# RECORDS FOR THIS TASK:
Segment Open

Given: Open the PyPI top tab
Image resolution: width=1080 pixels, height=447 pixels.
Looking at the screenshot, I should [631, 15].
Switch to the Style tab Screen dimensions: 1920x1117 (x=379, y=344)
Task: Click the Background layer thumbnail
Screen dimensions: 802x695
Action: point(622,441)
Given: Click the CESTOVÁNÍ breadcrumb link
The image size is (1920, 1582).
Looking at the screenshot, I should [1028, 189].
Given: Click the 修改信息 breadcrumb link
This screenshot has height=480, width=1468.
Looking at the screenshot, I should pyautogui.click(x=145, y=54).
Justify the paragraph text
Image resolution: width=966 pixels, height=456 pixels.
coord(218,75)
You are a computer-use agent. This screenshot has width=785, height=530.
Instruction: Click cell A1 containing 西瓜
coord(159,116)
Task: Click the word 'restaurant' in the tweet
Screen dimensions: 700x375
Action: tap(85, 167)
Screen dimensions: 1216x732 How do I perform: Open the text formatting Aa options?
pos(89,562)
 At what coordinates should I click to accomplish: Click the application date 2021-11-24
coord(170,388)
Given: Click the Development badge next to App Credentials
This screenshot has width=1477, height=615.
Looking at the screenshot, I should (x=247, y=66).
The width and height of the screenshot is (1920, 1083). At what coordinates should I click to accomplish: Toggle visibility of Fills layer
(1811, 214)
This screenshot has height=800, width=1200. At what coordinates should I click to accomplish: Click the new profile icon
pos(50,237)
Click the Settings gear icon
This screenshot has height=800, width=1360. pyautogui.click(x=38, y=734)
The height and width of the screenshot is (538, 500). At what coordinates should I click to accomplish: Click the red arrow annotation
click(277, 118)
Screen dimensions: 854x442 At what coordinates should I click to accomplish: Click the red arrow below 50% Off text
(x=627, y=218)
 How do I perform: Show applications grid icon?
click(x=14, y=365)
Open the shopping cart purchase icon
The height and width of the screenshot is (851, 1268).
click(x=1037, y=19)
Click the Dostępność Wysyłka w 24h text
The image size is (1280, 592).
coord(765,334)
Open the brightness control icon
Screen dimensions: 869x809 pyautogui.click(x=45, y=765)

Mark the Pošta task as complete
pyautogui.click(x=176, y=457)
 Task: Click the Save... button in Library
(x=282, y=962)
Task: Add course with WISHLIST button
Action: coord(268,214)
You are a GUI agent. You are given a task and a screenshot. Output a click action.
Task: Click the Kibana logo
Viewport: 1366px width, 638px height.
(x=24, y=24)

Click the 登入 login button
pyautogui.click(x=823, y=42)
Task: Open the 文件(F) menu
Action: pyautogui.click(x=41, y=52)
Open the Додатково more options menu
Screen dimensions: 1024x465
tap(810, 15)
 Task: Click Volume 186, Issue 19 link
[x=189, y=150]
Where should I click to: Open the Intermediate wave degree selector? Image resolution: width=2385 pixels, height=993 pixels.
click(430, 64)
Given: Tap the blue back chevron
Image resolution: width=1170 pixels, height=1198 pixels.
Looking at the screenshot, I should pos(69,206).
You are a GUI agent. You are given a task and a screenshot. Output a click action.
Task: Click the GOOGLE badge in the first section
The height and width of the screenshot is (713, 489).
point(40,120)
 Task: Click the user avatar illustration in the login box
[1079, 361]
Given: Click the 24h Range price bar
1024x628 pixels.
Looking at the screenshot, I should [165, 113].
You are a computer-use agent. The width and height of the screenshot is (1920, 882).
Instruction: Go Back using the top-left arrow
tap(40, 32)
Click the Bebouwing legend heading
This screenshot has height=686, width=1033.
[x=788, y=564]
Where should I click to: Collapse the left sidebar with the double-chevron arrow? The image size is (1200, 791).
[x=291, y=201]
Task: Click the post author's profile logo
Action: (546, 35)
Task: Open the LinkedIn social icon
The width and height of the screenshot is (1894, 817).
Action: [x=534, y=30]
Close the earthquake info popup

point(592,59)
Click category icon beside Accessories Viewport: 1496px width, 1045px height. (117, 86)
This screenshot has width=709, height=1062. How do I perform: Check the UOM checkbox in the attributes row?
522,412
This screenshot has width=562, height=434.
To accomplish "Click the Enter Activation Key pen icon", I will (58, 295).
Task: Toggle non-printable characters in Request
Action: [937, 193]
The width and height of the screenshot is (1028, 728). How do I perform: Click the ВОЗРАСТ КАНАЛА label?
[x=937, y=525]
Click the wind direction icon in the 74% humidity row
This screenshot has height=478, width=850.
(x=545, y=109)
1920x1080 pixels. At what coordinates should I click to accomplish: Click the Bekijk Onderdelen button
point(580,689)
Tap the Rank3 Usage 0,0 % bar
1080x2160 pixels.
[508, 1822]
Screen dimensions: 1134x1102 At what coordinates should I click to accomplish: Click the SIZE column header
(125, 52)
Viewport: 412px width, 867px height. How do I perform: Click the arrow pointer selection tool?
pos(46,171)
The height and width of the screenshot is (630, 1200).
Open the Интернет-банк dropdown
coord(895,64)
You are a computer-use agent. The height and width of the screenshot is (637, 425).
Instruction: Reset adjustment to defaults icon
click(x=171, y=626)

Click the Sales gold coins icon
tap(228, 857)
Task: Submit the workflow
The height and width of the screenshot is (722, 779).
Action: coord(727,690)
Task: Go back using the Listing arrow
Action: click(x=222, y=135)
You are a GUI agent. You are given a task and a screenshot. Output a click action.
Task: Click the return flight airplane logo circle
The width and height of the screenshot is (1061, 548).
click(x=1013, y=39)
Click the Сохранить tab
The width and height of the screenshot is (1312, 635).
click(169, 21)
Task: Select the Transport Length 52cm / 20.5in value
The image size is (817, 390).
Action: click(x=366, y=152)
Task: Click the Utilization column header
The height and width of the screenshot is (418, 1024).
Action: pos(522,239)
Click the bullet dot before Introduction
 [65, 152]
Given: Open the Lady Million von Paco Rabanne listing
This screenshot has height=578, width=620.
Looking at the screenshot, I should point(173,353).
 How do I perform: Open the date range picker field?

Segment Closed

# TASK OBJECTIVE:
Copy, from the material above, each line in which the string "badge" occurs.

# RESPONSE TO THIS EXERCISE:
Given: Click the Development badge next to App Credentials
Task: Click the GOOGLE badge in the first section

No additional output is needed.